而某汉子还不知道自己在鬼门关前转悠,上下左右打量了个够后,抚着下巴脸带疑惑,“媳妇,你说这驴子是二哥家的?”
就自家二哥那又穷又破的家怎么可能会有这么壮实的一头驴子呢。
原来这个就是把寒初雪死亡了的那位寒三叔。
寒三婶点头道,“就在他家院子拉走的,你说能不是他家的吗?听说是他家那个二丫骑回来的。”
二丫?
寒三叔的眉毛耸了耸,凑到寒三婶身旁,“哪个二丫?”
“还有哪个,不就是你娘送到庵里的那个,你说死了的那个。”
“啥?她回来了?”
寒三叔突然高八调的嗓门,把寒三婶吓得差点跳起来,缓过来后,一手直拍胸脯,一手抡起巴掌一下就拍在了寒三叔身上,“你作死哦,突然这么大声作啥。
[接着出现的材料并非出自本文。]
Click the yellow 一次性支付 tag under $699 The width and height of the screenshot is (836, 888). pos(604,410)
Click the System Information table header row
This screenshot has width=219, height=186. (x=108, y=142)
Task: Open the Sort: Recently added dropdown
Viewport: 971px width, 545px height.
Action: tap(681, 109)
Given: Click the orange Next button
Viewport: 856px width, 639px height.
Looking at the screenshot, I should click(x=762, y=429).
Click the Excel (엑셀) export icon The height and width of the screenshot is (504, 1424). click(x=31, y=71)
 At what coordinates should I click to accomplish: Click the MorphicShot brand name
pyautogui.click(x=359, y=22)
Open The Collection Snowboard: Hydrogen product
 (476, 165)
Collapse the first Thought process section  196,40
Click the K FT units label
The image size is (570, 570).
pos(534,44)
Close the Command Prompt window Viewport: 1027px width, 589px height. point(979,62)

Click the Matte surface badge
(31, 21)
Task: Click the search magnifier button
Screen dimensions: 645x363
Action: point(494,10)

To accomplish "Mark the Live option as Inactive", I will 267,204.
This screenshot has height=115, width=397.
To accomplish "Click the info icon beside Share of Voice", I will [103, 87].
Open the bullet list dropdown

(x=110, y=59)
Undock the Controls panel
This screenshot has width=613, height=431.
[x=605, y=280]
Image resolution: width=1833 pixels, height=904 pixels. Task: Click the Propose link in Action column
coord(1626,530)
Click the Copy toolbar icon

”
寒三叔却急得在院子里转圈了,“她咋回来了,她回来了,那之前咱说她死了的事,不就揭穿了吗?”
寒三婶白他一眼,“你怕啥,每年送去庵里又死掉的娃儿多了去了,弄错了有什么奇怪的。”
寒三叔却没她那么淡定,“你不知道,当时咱说找她的时候,是庵主亲自见咱的,那态度就像带她走的人是个什么了不得的人物,万一这娃回来找咱算帐,不就麻烦了吗?你知道的,那庵主给咱的银钱,咱们可是一文也没给二哥。”
寒三婶却很不以为然,“一个屁大点的孩子,她能翻起什么风浪来。再说了,那银钱又不是咱们一家子用掉的,你爹娘不也用了,她拜的师父再大的人物,她只要姓寒她敢追她爷奶要回那么些银钱吗?”
寒三叔停下了脚下,抚着下颚想了想,“这话也对。”
大昌朝讲究孝义,爷奶花孙儿的银钱那是天经地义的,就算是自己那也是她的亲叔叔,花她一点银钱那也没什么大不的了。
“媳妇还是你聪明。”
寒三婶得意的白了他一眼,“那还用说,你呀,去担心那小娃儿还不如想想该怎么把这驴子完全从娘手上要过来,咱告诉你,娘可是说了这驴子是要给你大哥驾驴车的,咱好不容易才哄得她愿意先放咱这。”
一听说这驴子原来还不是自家的,寒三叔立时跳了起来,“啥?给大哥?凭啥呀!”
“就凭他是你爹这房的长子嫡孙。”说起这个,寒三婶就满脸的不屑之色。
说起这个,寒三叔也满是不平,“长子嫡孙又咋的了,这长年跟在爹娘身旁尽孝的那个是咱,凭什么好处都让他占光了。”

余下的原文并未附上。